-- BEGIN Dataset excerpts --
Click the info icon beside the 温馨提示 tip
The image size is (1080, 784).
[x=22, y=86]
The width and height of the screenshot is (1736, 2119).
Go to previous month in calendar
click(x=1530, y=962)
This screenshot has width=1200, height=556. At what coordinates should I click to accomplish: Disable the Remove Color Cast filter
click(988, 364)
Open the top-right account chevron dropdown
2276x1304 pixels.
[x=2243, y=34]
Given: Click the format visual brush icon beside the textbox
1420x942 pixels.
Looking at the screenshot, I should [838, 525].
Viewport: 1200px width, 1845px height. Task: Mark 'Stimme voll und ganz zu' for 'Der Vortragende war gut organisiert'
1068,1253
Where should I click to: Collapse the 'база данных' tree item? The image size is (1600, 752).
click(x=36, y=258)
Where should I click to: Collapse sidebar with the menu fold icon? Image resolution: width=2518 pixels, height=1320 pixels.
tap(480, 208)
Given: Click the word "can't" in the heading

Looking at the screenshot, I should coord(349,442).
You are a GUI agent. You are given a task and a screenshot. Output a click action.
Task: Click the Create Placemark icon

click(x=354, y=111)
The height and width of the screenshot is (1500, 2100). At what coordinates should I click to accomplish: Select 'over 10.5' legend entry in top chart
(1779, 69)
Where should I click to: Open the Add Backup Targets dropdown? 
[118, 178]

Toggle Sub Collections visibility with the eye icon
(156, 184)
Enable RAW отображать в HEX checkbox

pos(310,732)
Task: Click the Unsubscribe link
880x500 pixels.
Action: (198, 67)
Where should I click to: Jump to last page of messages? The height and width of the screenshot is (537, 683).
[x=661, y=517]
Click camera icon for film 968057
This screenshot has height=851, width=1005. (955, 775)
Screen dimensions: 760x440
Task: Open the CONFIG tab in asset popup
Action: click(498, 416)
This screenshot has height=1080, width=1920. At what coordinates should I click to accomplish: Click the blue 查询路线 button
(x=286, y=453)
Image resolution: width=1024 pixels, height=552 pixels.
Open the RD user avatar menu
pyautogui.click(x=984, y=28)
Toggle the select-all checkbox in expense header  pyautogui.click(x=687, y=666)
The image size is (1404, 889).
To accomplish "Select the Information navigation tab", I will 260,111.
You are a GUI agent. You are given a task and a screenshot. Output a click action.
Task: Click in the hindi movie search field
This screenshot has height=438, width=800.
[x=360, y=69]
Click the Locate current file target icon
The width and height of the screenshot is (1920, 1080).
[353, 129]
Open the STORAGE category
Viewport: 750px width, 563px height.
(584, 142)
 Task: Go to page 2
-- END Dataset excerpts --
> [Stated problem]:
Starting at the top of the items and going on through the line with "click(x=1530, y=962)" (that line included), write out these lines again, requests and all, with each coordinate in the answers scaled by 2.3 and rounded to a whole number, halves rounding up. Leave every other number as it stands.

> [Task solution]:
Click the info icon beside the 温馨提示 tip
The image size is (1080, 784).
[x=51, y=198]
The width and height of the screenshot is (1736, 2119).
Go to previous month in calendar
click(x=3519, y=2213)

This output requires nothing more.